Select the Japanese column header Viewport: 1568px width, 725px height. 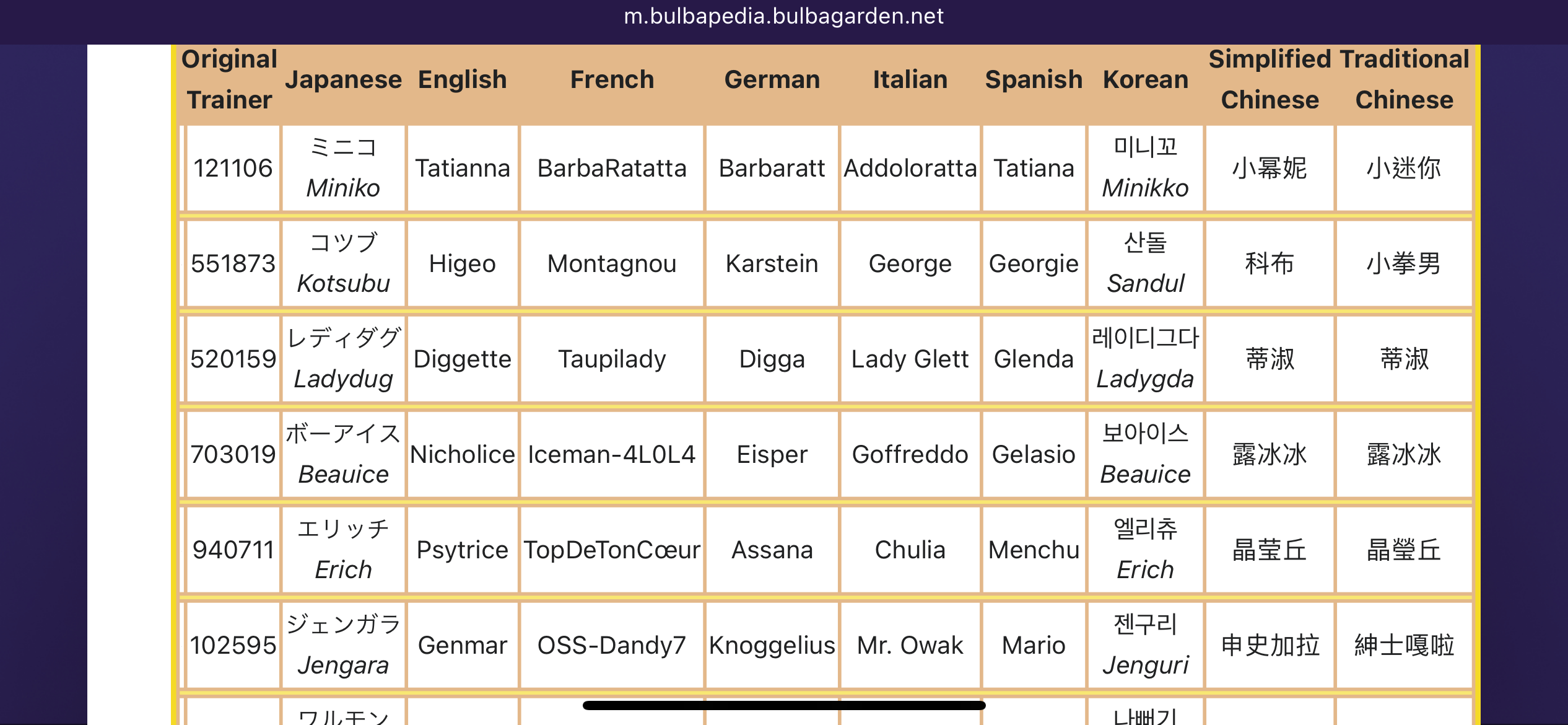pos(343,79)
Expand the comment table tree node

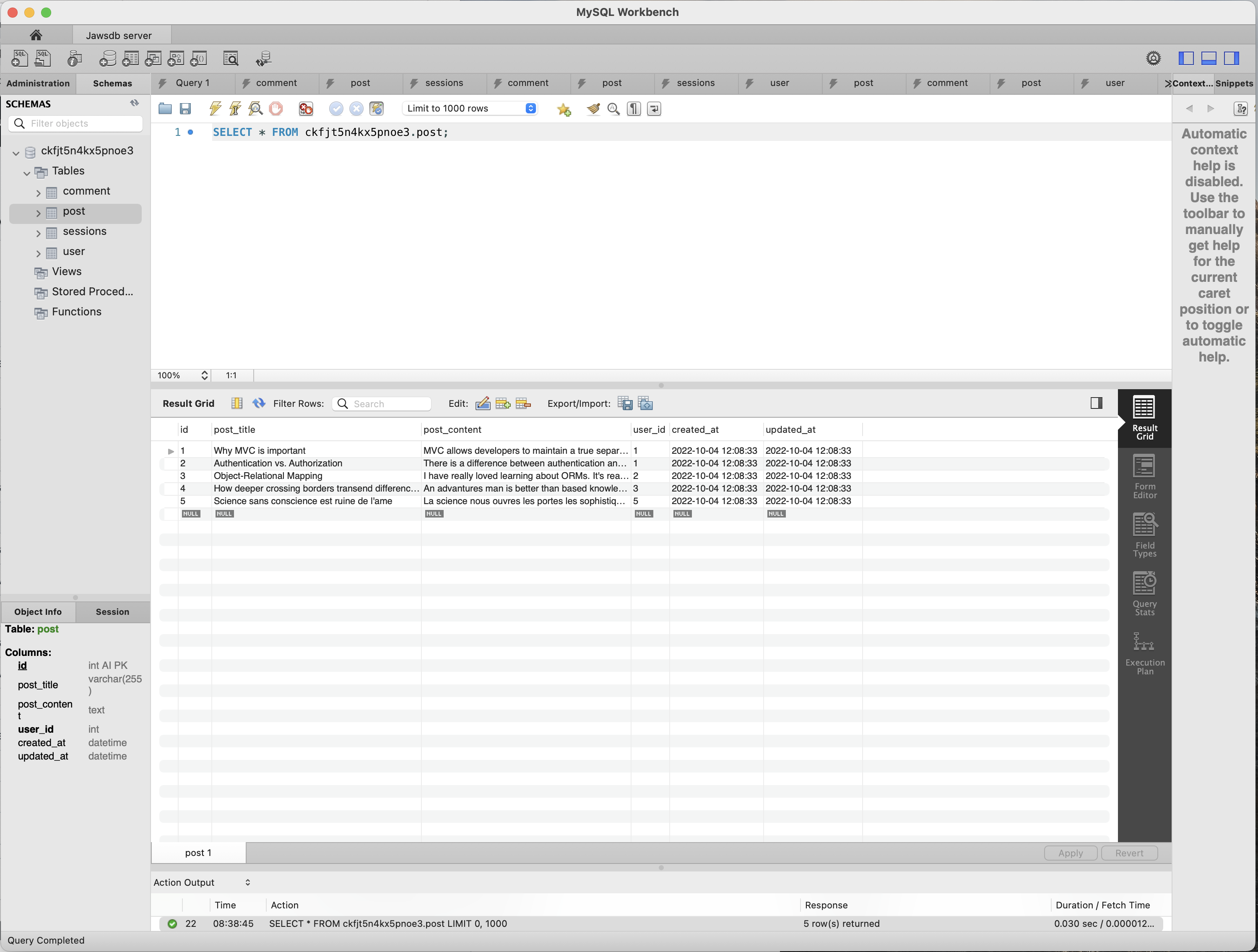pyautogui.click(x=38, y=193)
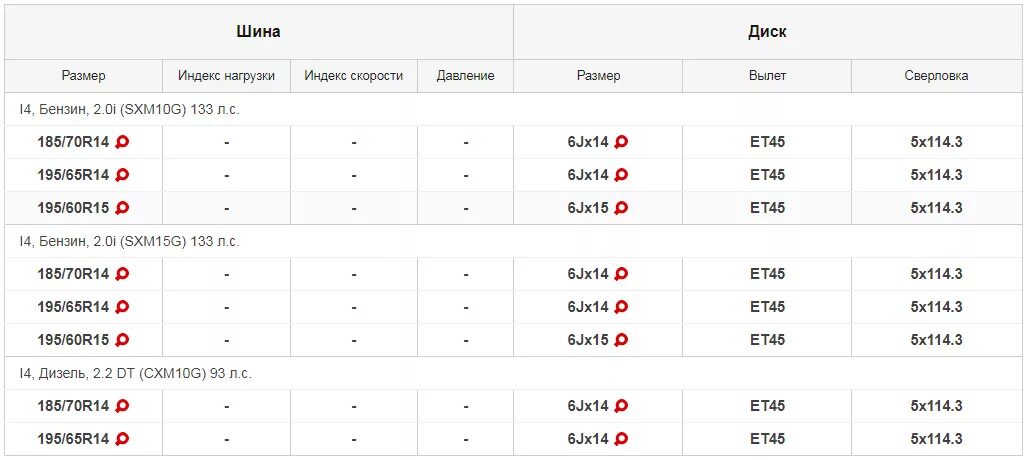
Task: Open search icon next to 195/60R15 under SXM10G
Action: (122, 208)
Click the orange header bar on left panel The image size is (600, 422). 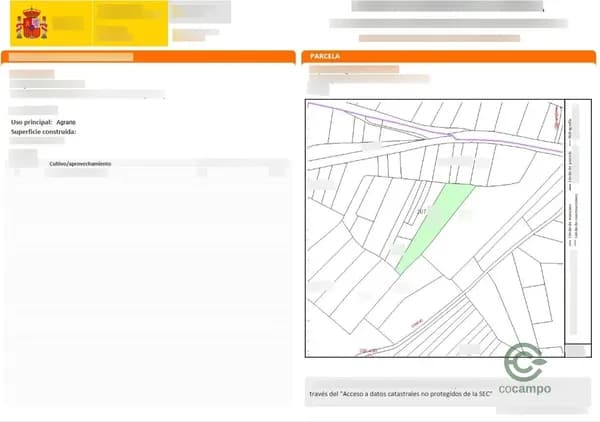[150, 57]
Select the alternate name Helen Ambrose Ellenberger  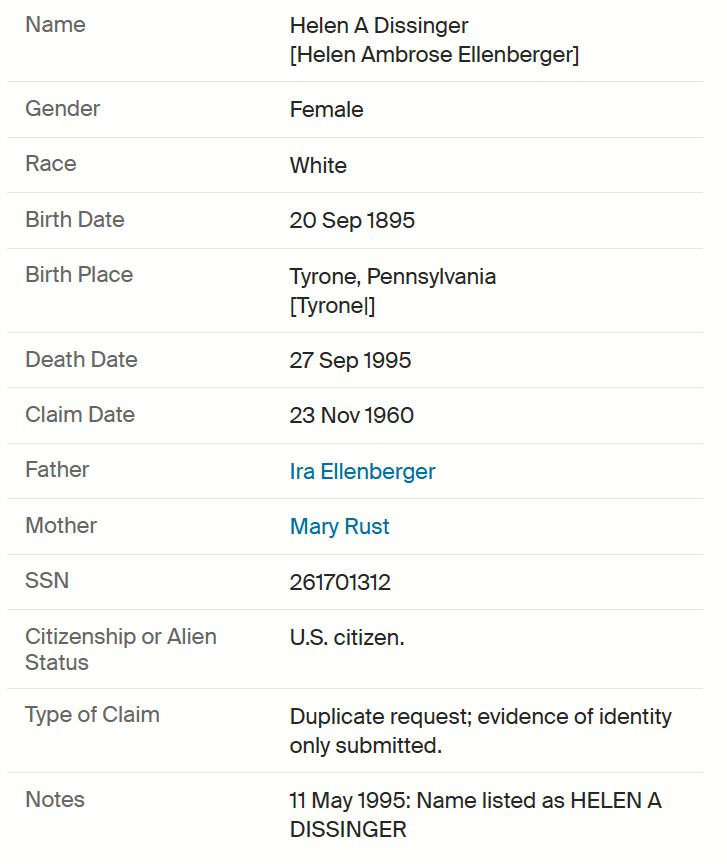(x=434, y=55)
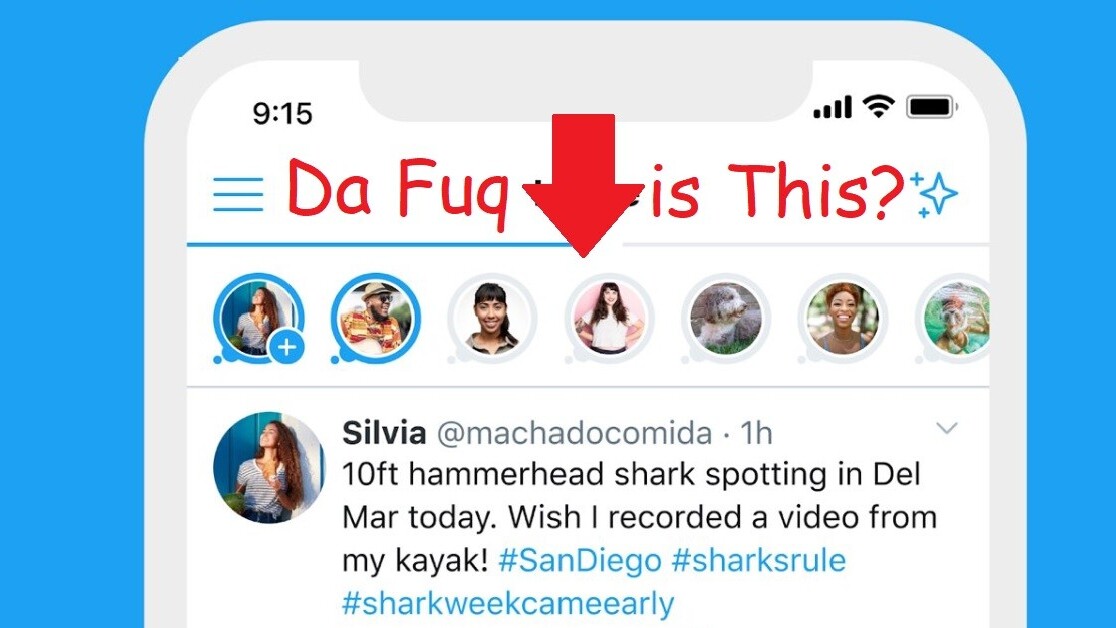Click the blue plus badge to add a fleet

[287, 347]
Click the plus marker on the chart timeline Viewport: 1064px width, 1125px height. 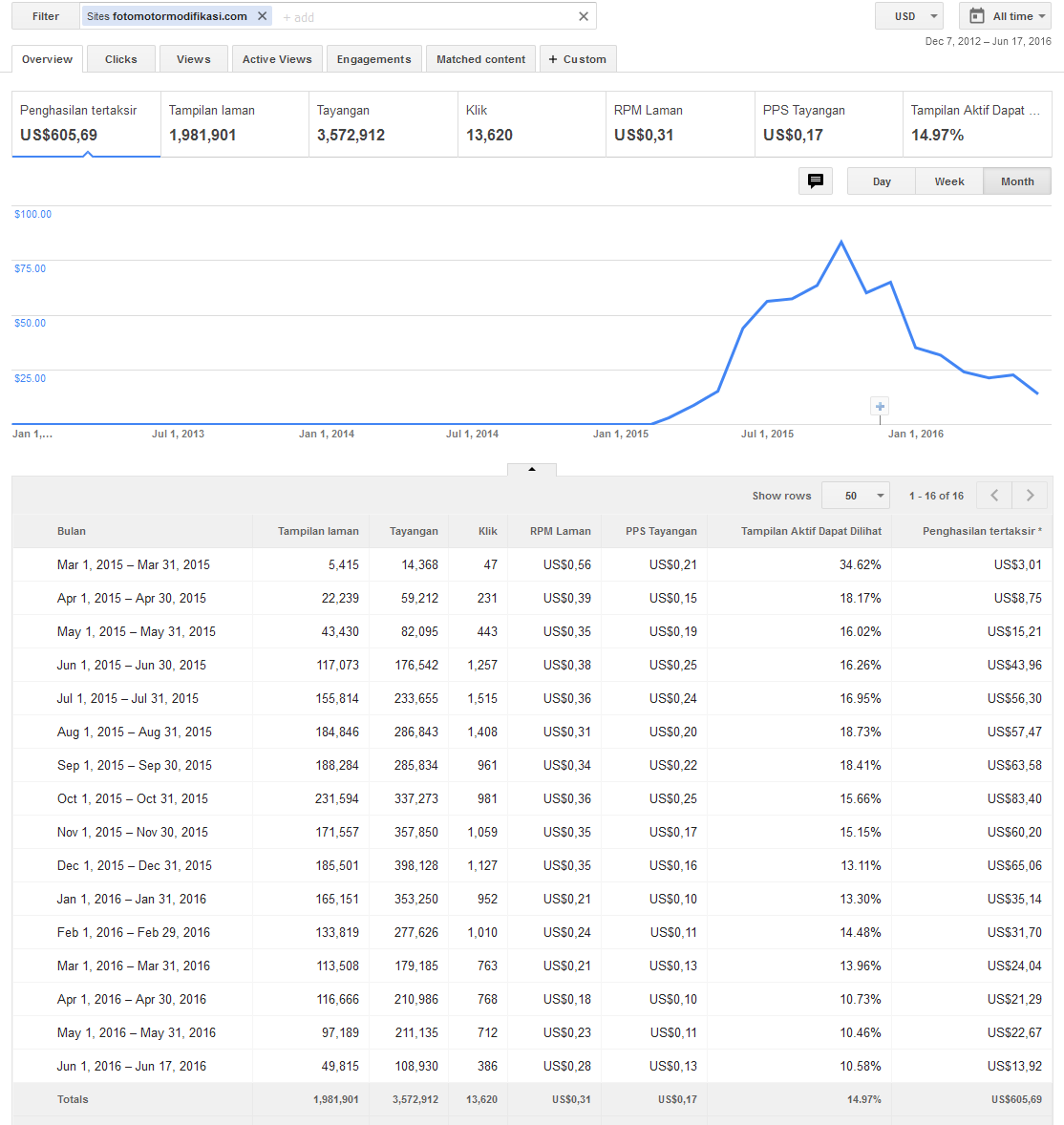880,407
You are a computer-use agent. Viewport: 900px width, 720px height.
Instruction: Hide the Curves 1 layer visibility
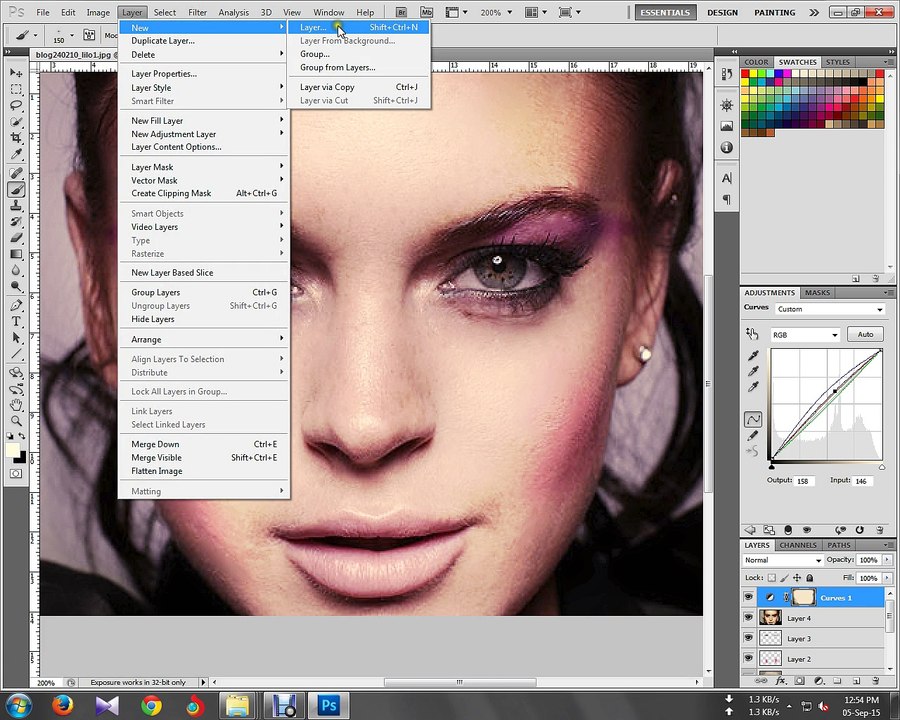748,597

——

## [THE PROBLEM]
Set down exactly, line for line, the data from the line that contains "You are a computer-use" through its last line, keeping pictures out.

## [EXERCISE RESPONSE]
You are a computer-use agent. Viewport: 900px width, 720px height.
Instruction: Hide the Curves 1 layer visibility
748,597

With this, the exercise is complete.